WHAT THE EXERCISE ASKS >> Arrange the lines of the items below as a numbered list, running from the line containing "Click the bookmark sidebar icon" through the end of the items. Leave out blank lines and pictures.

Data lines
------------

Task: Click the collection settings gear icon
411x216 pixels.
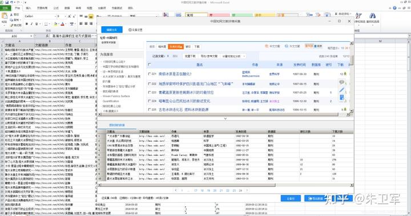Action: 130,30
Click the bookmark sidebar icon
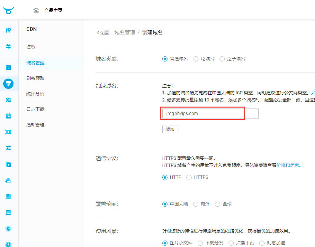Image resolution: width=315 pixels, height=247 pixels. pyautogui.click(x=8, y=196)
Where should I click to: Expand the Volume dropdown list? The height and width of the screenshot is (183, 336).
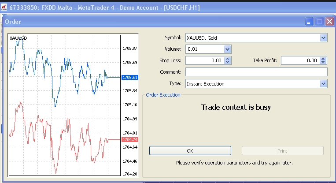(228, 49)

------------

TASK RESPONSE >>
1. Click the bookmark sidebar icon
2. Image resolution: width=315 pixels, height=247 pixels. pyautogui.click(x=8, y=196)
3. Where should I click to: Expand the Volume dropdown list? The height and width of the screenshot is (183, 336).
4. (228, 49)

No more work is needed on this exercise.